Discovery and Privileged Documents under the Patient Safety and Quality Improvement Act of 2005

Baptist Health Richmond, Inc. v. Clouse, 497 S.W.3d 759 (Ky. 2016)

The Patient Safety and Quality Improvement Act of 2005, 42 U.S.C.A. § 299b-21 et. seq., sets up a framework for exchange of patient safety information among providers of medical care in the hopes to pool that information together and develop “an enduring national system capable of studying, analyzing, disseminating, and acting on events, solutions, and recommendations for the betterment of national patient safety, healthcare quality, and healthcare outcomes.” Tibbs v. Bunnell, 448 S.W.3d 796, 800 (Ky. 2014).

This information exchange is facilitated by special patient safety organizations. To incentivize this exchange and encourage self-critical analysis, the Act sets up a privilege that protects patient safety work products against disclosure. Id. at 801.

Under the Act, this privilege does not extend to:

(i) …. a patient’s medical record, billing and discharge information, or any other original patient or provider record.

(ii) …. information that is collected, maintained, or developed separately, or exists separately, from a patient safety evaluation system.

42 U.S.C.A. § 299b–21 (7) (B).

The Act further clarifies that “ Nothing in this part shall be construed to limit …. the discovery of or admissibility of information described in this subparagraph in a criminal, civil, or administrative proceeding….

42 U.S.C.A. § 299b–21 (7) (B) (iii).

Based on these provisions, the Kentucky Supreme Court recently decided that “The information that is usually contained in state-mandated reports is not protected by the patient safety work product privilege provided in the Act and will be discoverable. Because the provider is claiming the privilege, it bears the burden of proving that it complied with the statutory and regulatory reporting requirements. If the provider fails to meet that burden, the party seeking the information then bears the burden of establishing what information is generally contained in state-mandated reports.” Baptist Health Richmond, Inc. v. Clouse, 497 S.W.3d 759, 766 (Ky. 2016).

This case involved a patient who passed away after undergoing laproscopic surgery at a hospital. The patient’s husband and estate sued the hospital (and several doctors) alleging that her death was the result of medical malpractice. The plaintiffs sought and subsequently filed a motion to compel the production of “any and all incident reports, investigation reports, sentinel event reports, root cause analysis reports, Joint Commission reports, Medicare reports, Medicaid reports, peer review reports and reports of any nature relating to [the deceased patient].” The trial court granted this motion while shielding from discovery only those documents that had been “collected, maintained, or developed for the sole purpose of disclosure to a Patient Safety Organization pursuant to the [Act].” The Court of Appeals upheld this decision, ruling that the trial court properly applied the “sole purpose” standard laid down in Tibbs v.

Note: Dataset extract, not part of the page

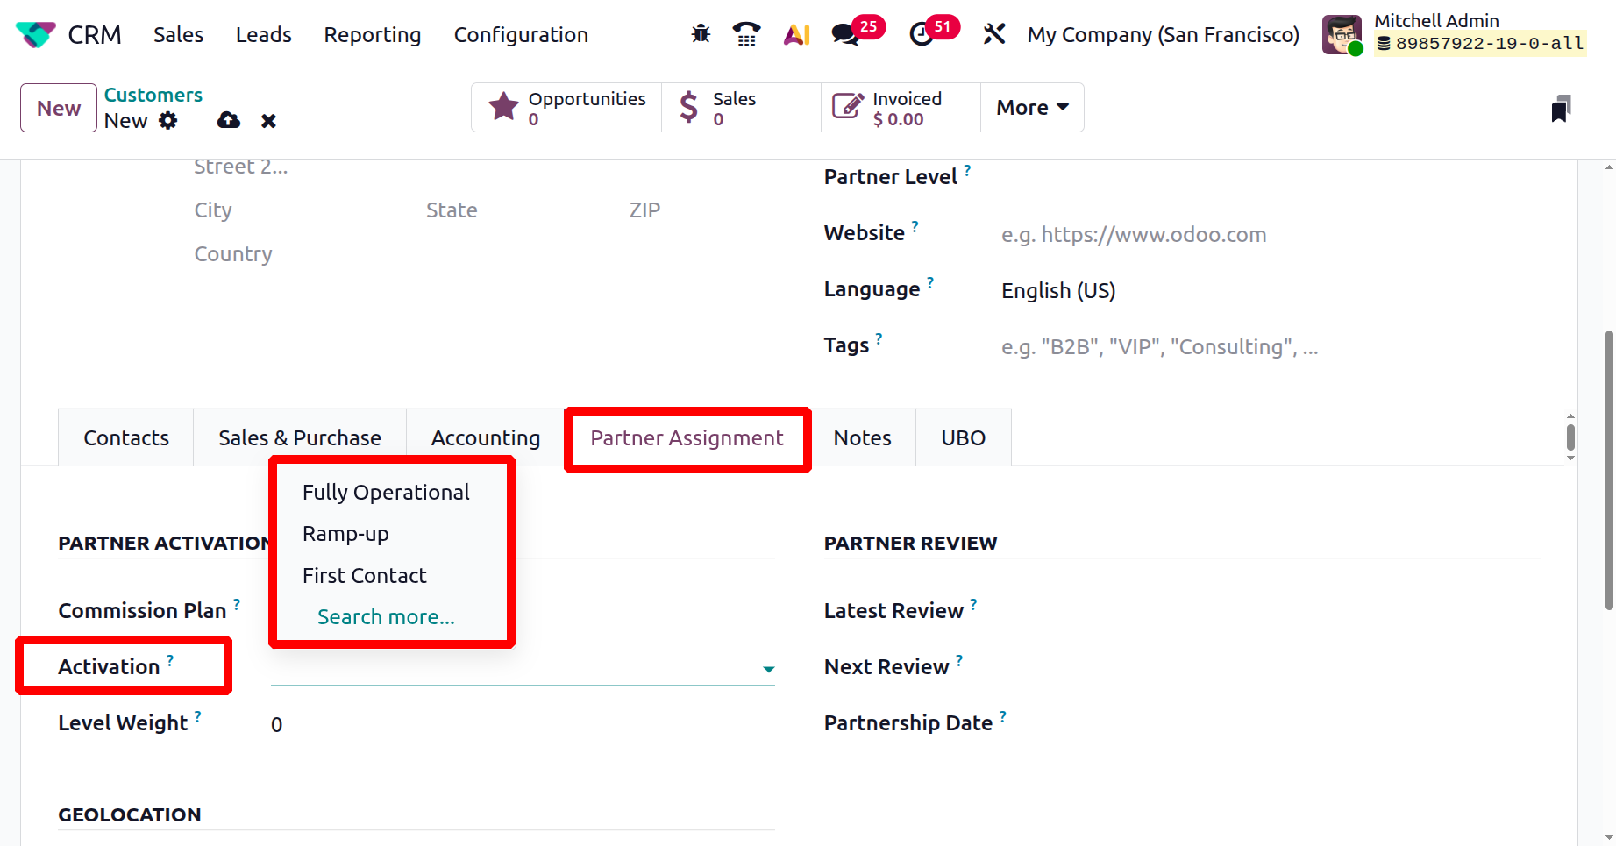Open the gear actions menu
The image size is (1616, 846).
168,120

Bunnell, 448 S.W.3d 796 (Ky. 2014).

The Kentucky Supreme Court reversed these decisions. The Court ruled that “mandating invasion of the hospital’s patient safety evaluation system by trial courts every time there is a discovery dispute would discourage Kentucky’s healthcare providers from participating in the patient safety system.” For that reason, it held that the trial court should conduct “an in camera review of the documents in the provider’s patient safety evaluation system” to separate the privileged documents from the unprivileged ones. Id. at 766. The Court clarified in this connection that “permitting hospitals to place and leave otherwise discoverable information in the patient safety evaluation system in order to shield it from discovery is equally unacceptable and …. not in keeping with the Act.” Id.